Start of Block
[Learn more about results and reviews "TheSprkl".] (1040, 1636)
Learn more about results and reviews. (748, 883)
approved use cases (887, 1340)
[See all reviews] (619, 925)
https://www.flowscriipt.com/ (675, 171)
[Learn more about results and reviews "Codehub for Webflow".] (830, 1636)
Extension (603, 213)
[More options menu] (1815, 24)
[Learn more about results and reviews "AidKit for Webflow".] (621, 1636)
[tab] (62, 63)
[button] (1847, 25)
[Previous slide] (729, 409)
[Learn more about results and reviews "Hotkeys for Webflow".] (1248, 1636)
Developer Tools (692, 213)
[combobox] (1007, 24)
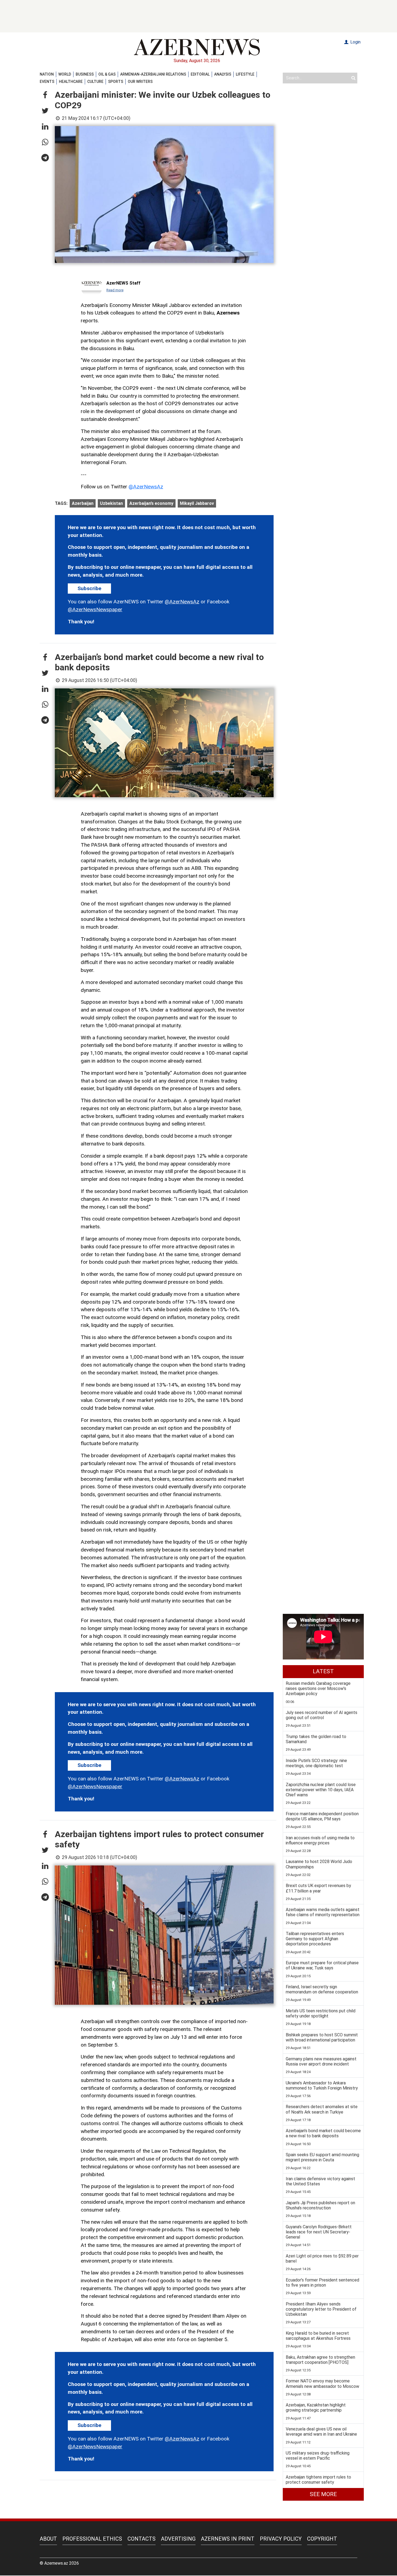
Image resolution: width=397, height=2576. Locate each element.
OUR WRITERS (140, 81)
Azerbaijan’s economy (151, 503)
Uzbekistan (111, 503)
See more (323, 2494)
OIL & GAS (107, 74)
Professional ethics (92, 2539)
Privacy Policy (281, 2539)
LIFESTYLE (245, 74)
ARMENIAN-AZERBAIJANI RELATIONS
End of Block
Your objective -
The records above must be output exactly, except for their pictures.

Response area -
[Learn more about results and reviews "TheSprkl".] (1040, 1636)
Learn more about results and reviews. (748, 883)
approved use cases (887, 1340)
[See all reviews] (619, 925)
https://www.flowscriipt.com/ (675, 171)
[Learn more about results and reviews "Codehub for Webflow".] (830, 1636)
Extension (603, 213)
[More options menu] (1815, 24)
[Learn more about results and reviews "AidKit for Webflow".] (621, 1636)
[tab] (62, 63)
[button] (1847, 25)
[Previous slide] (729, 409)
[Learn more about results and reviews "Hotkeys for Webflow".] (1248, 1636)
Developer Tools (692, 213)
[combobox] (1007, 24)
Image resolution: width=397, height=2576. Locate each element.
OUR WRITERS (140, 81)
Azerbaijan’s economy (151, 503)
Uzbekistan (111, 503)
See more (323, 2494)
OIL & GAS (107, 74)
Professional ethics (92, 2539)
Privacy Policy (281, 2539)
LIFESTYLE (245, 74)
ARMENIAN-AZERBAIJANI RELATIONS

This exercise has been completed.